Stored data entries:
= Beginning of Section =
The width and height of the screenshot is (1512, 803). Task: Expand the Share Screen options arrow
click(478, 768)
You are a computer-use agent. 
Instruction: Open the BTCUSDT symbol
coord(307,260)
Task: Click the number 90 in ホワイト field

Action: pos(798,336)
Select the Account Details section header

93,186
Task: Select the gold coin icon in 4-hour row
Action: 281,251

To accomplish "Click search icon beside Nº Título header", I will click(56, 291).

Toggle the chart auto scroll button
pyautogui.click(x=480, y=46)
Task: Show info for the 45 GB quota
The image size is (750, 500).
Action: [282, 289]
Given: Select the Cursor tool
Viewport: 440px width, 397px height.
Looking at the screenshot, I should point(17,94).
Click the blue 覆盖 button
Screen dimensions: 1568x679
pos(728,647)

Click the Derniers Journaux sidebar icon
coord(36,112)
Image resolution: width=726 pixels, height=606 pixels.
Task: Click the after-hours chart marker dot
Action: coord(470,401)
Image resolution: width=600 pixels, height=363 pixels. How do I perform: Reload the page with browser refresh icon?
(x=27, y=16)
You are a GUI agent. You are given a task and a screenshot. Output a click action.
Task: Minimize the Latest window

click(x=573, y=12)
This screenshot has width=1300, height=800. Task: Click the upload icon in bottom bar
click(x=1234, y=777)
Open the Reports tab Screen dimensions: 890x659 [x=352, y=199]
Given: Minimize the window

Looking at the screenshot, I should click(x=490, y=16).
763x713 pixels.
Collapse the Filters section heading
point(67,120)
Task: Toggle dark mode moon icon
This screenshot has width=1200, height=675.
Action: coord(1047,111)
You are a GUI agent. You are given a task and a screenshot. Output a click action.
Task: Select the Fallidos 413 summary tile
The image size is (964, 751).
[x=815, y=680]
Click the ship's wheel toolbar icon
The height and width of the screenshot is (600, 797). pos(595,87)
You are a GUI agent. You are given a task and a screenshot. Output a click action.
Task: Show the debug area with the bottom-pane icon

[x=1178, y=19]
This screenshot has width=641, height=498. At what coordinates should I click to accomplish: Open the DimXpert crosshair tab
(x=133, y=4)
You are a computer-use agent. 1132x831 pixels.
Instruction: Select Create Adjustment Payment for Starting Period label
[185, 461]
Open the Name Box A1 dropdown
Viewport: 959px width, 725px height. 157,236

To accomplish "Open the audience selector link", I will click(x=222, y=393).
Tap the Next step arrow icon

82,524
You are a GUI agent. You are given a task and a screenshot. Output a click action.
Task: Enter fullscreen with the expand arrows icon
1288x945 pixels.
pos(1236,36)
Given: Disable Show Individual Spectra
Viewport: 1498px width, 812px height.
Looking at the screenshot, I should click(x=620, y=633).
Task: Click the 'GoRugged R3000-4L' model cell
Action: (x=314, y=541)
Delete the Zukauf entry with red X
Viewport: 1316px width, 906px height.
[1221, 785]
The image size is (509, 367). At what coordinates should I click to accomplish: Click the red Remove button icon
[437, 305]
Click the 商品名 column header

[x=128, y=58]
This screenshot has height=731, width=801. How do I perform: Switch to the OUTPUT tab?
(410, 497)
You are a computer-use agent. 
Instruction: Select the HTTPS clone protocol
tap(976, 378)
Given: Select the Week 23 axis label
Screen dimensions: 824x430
= End of Section =
- EXERCISE
Whenever the string "will" turns up in a line above, copy that line out.

- SOLUTION TO THIS EXERCISE
To accomplish "Click search icon beside Nº Título header", I will click(56, 291).
To accomplish "Open the audience selector link", I will click(x=222, y=393).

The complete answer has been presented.